Task objective
Retype all of the entries precisely.

Stored items:
________

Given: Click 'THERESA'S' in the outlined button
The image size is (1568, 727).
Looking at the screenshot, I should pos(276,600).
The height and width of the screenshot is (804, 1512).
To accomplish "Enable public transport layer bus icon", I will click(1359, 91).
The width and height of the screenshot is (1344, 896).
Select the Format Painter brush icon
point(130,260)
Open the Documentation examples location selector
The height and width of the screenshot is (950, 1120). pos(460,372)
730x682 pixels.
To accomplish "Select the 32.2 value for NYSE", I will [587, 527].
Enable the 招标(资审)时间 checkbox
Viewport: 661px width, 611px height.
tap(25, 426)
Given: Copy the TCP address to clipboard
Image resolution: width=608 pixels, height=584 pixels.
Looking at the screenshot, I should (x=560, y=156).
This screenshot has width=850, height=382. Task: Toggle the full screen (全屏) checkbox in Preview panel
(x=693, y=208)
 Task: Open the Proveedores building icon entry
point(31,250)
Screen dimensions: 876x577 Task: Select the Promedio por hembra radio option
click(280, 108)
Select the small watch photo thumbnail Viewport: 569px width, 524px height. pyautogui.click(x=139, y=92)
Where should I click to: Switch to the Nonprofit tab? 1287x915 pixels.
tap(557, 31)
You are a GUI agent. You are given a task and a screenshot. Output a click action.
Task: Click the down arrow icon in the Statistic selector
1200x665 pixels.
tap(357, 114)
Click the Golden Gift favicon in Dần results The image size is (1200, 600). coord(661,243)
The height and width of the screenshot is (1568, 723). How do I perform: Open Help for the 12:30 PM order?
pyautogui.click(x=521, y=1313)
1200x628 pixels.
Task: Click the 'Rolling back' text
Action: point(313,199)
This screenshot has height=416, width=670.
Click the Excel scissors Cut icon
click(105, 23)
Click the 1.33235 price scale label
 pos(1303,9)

________

Exercise response
Given: Click 'THERESA'S' in the outlined button
The image size is (1568, 727).
Looking at the screenshot, I should pos(276,600).
The height and width of the screenshot is (804, 1512).
To accomplish "Enable public transport layer bus icon", I will click(1359, 91).
The width and height of the screenshot is (1344, 896).
Select the Format Painter brush icon
point(130,260)
Open the Documentation examples location selector
The height and width of the screenshot is (950, 1120). pos(460,372)
730x682 pixels.
To accomplish "Select the 32.2 value for NYSE", I will [587, 527].
Enable the 招标(资审)时间 checkbox
Viewport: 661px width, 611px height.
tap(25, 426)
Given: Copy the TCP address to clipboard
Image resolution: width=608 pixels, height=584 pixels.
Looking at the screenshot, I should (x=560, y=156).
This screenshot has width=850, height=382. Task: Toggle the full screen (全屏) checkbox in Preview panel
(x=693, y=208)
 Task: Open the Proveedores building icon entry
point(31,250)
Screen dimensions: 876x577 Task: Select the Promedio por hembra radio option
click(280, 108)
Select the small watch photo thumbnail Viewport: 569px width, 524px height. pyautogui.click(x=139, y=92)
Where should I click to: Switch to the Nonprofit tab? 1287x915 pixels.
tap(557, 31)
You are a GUI agent. You are given a task and a screenshot. Output a click action.
Task: Click the down arrow icon in the Statistic selector
1200x665 pixels.
tap(357, 114)
Click the Golden Gift favicon in Dần results The image size is (1200, 600). coord(661,243)
The height and width of the screenshot is (1568, 723). How do I perform: Open Help for the 12:30 PM order?
pyautogui.click(x=521, y=1313)
1200x628 pixels.
Task: Click the 'Rolling back' text
Action: point(313,199)
This screenshot has height=416, width=670.
Click the Excel scissors Cut icon
click(105, 23)
Click the 1.33235 price scale label
 pos(1303,9)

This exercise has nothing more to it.